_提供された記録_.
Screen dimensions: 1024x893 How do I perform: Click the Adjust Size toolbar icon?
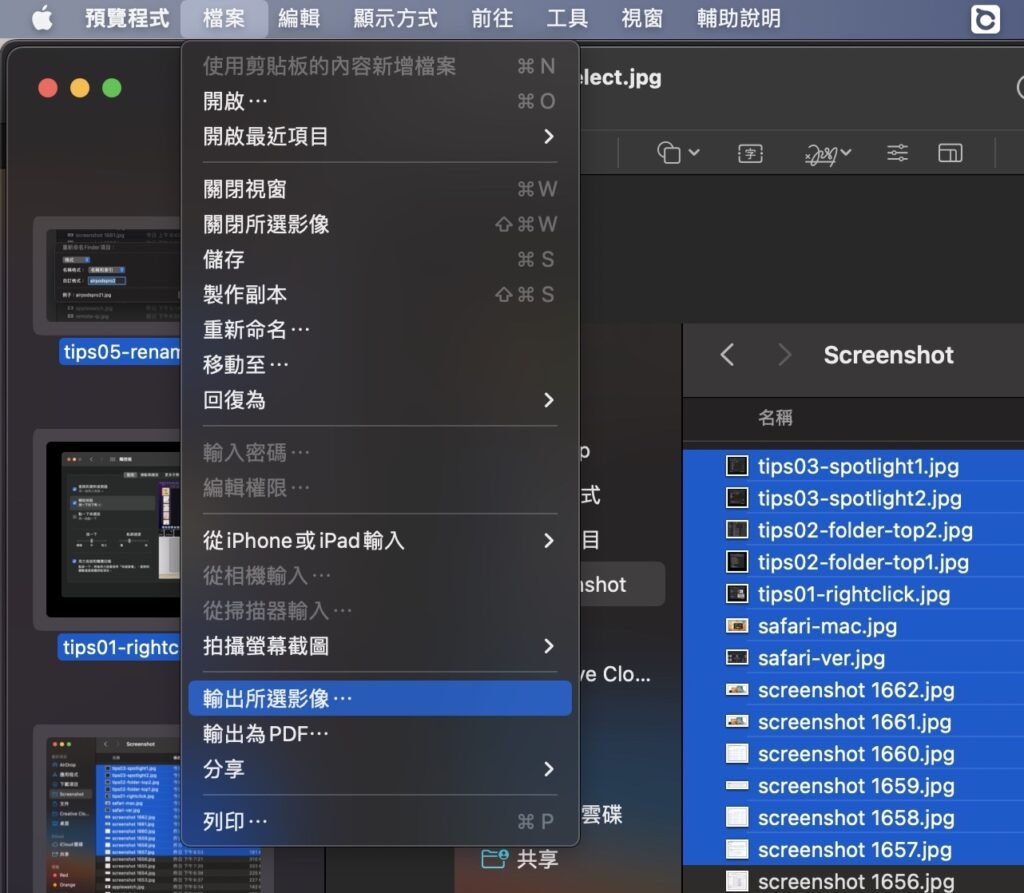click(x=950, y=154)
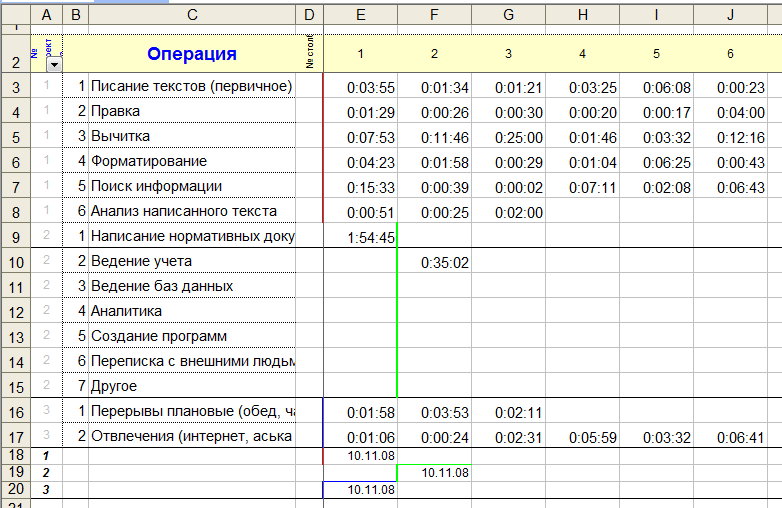Image resolution: width=782 pixels, height=508 pixels.
Task: Select the Вычитка operation cell
Action: point(192,136)
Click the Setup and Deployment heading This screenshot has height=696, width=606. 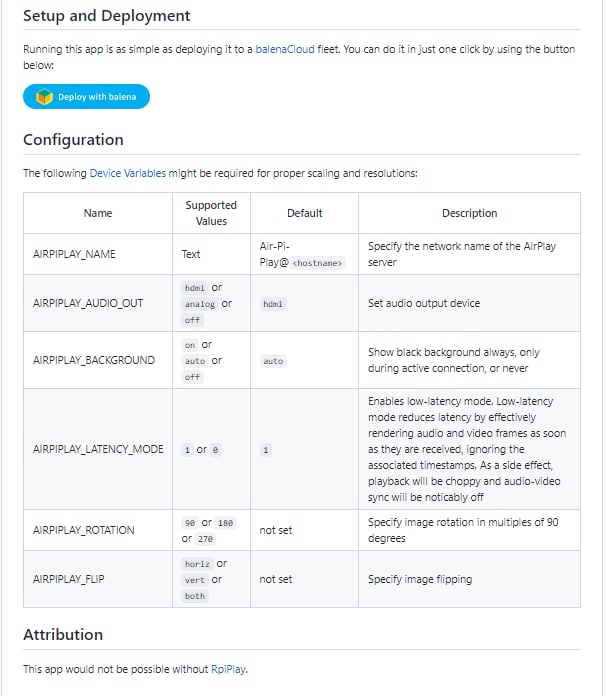[x=106, y=16]
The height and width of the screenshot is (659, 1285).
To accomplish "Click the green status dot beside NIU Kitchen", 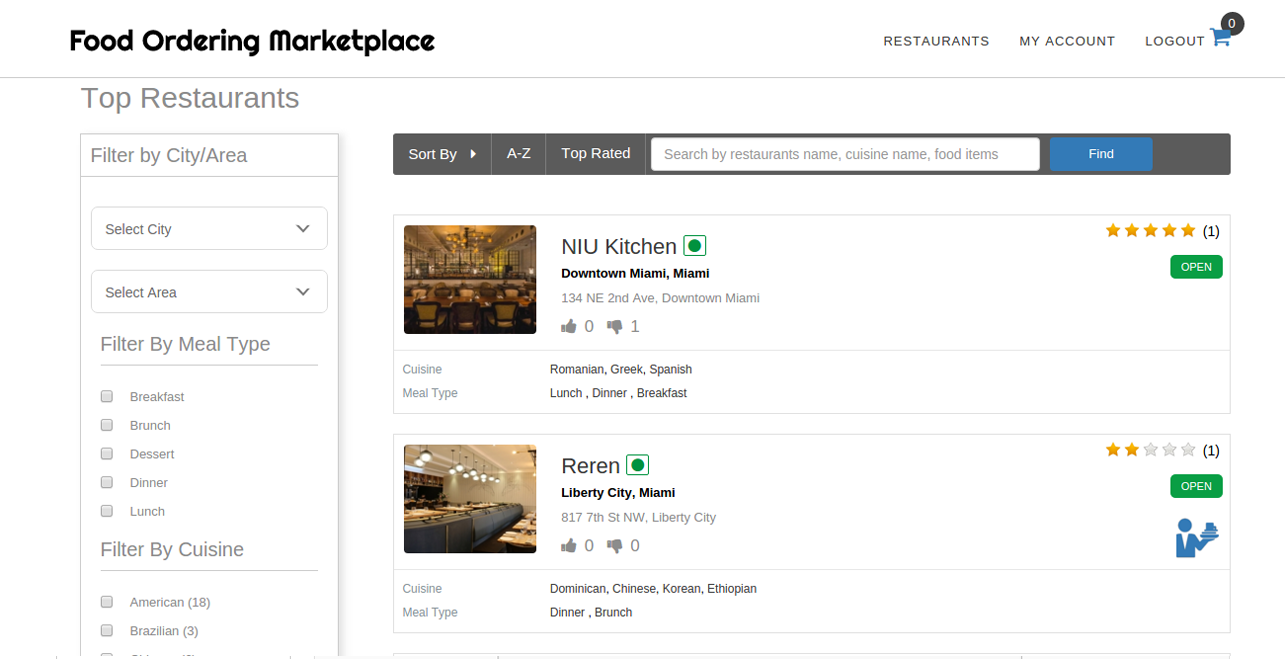I will (694, 244).
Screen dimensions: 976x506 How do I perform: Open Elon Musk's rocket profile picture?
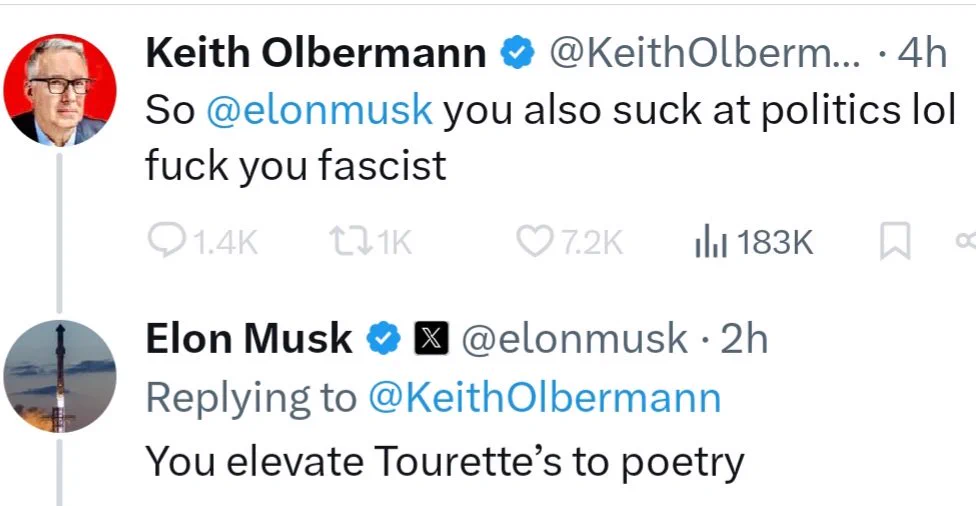pos(60,377)
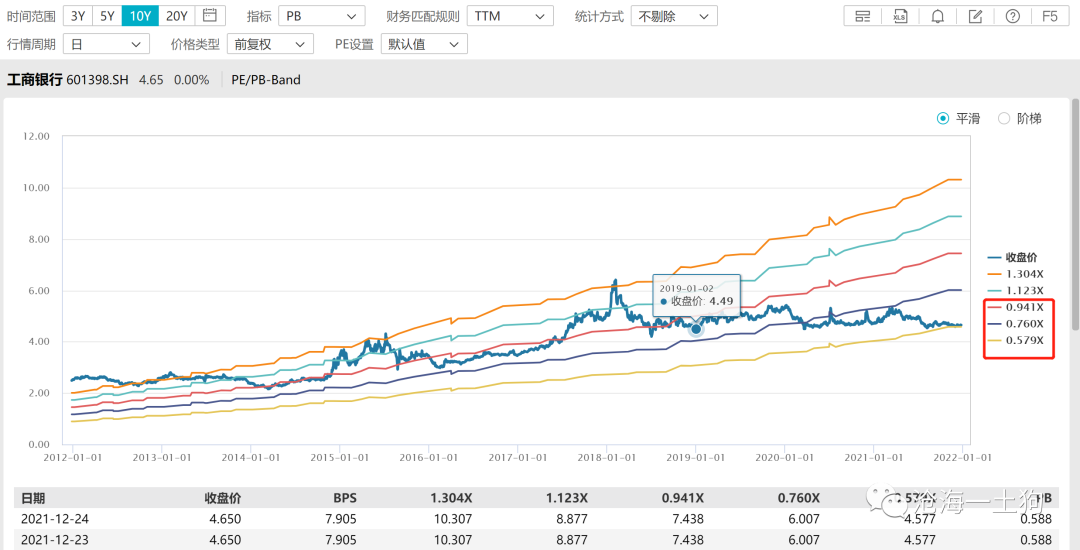Refresh data using the F5 button

tap(1050, 16)
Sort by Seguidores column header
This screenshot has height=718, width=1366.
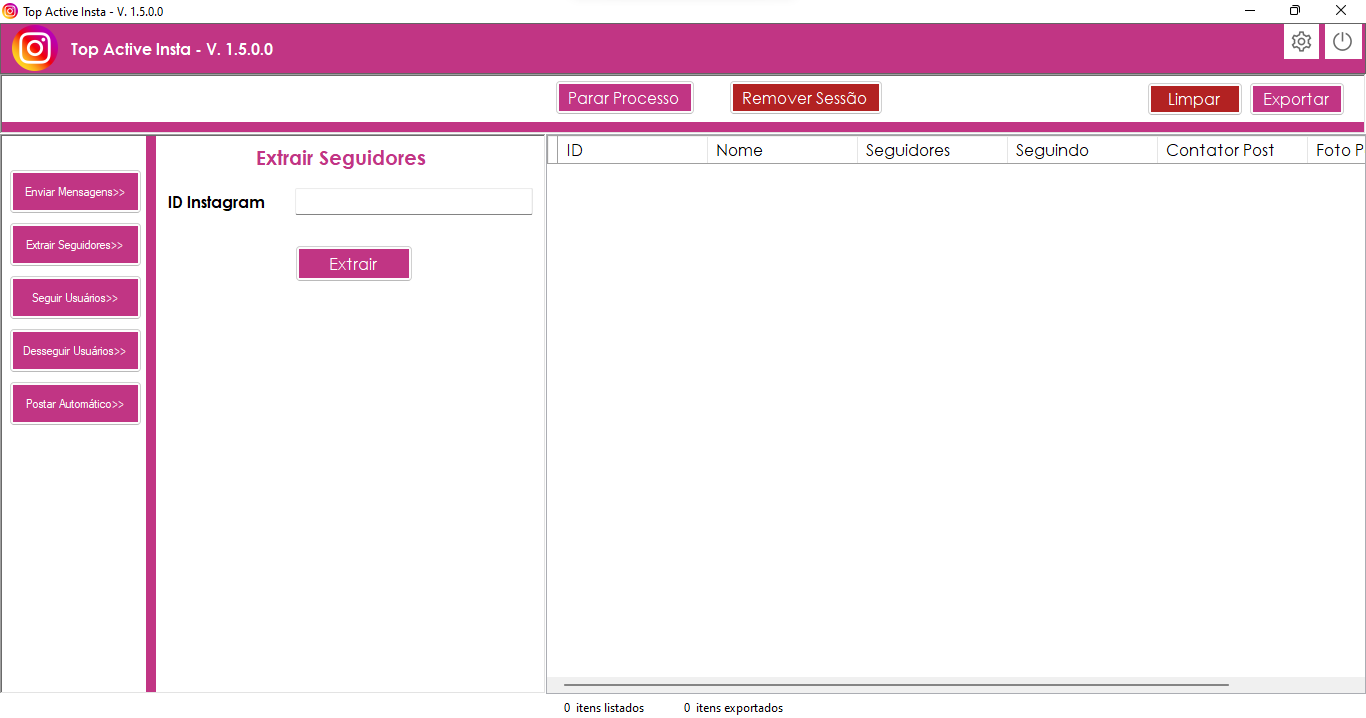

_目標_. 「Screen dimensions: 976x506」を含む行から始めて記録の最後の行までを、「番号」と「内容」の2列のMarkdown表にしてください。空行は除き、画像も回答に含めないでください。

_記述回答_.
| 番号 | 内容 |
|---|---|
| 1 | Screen dimensions: 976x506 How do I perform: Open Elon Musk's rocket profile picture? |
| 2 | pos(60,377) |
| 3 | Refresh data using the F5 button |
| 4 | tap(1050, 16) |
| 5 | Sort by Seguidores column header |
| 6 | This screenshot has height=718, width=1366. |